Die Experten aus der Schweiz, Frankreich und Russland wollten nach Angaben des Leiters des palästinensischen Ermittlerteams, Taufik Tiraui, Proben von Arafats Knochen nehmen. Noch am Dienstag sollte Arafat dann mit militärischen Ehren wieder beigesetzt werden, allerdings unter Ausschluss der Öffentlichkeit.

Ihre Untersuchung soll Klarheit bringen, ob der 2004 im Alter von 75 Jahren in einem Militärkrankenhaus bei Paris gestorbene Arafat vergiftet wurde.
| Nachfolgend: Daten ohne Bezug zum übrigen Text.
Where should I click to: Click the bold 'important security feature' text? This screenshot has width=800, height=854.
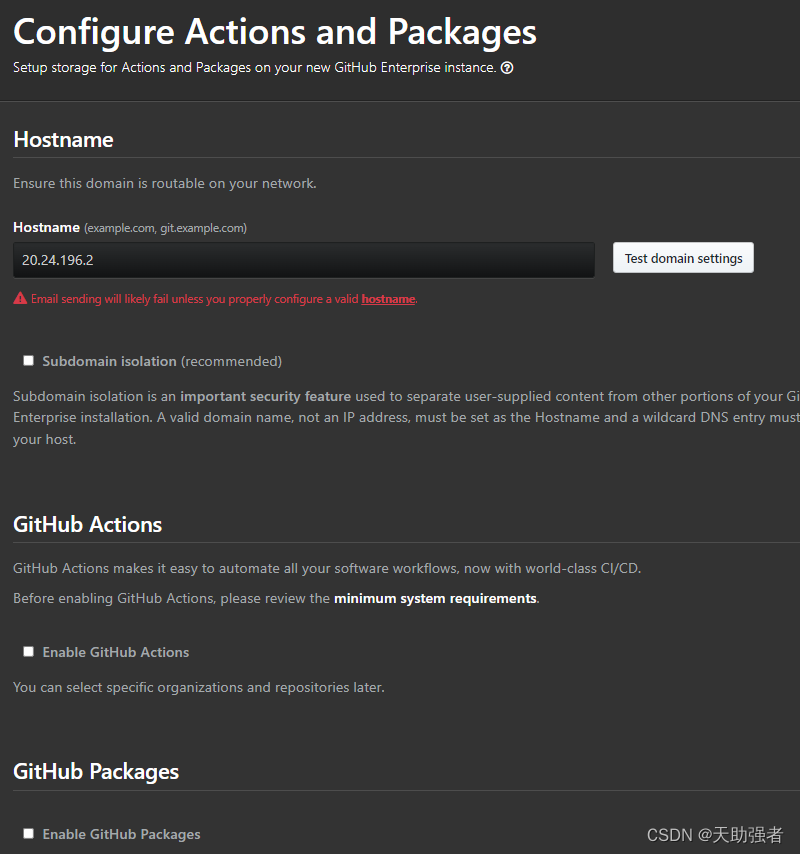coord(265,396)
Der Mordverdacht hatte sich noch verstärkt, als Schweizer Experten im Juli an der Wäsche Arafats Spuren der radioaktiven Substanz Polonium-210 fanden.

Seit dessen Tod im Jahr 2004 gibt es immer wieder Spekulationen unter Arabern und Palästinensern, dass Israel etwas mit dem Vorfall zu tun haben könnte. Da die betreuenden Ärzte keine genaue Todesursache nannten, verdächtigten die Palästinenser Israel, Arafat vergiftet zu haben. Viele halten die Untersuchung für überflüssig, weil sie ohnehin überzeugt sind, dass Arafat vom Erzfeind vergiftet wurde. Israel hat das stets bestritten.

Vor Ort arbeiten drei Teams an der Leiche: Neben den Schweizern sind Franzosen dabei, weil Arafats Witwe Suha Anzeige wegen Mordes in Frankreich erstattet hatte. Auf Bitten der Palästinensischen Autonomiebehörde wurden zudem auch russische Experten hinzugezogen.

Die Grabstätte ist bereits seit Mitte November abgeriegelt. Alle Straßen, die zu dem Mausoleum in Ramallah im Westjordanland führen, sind gesperrt.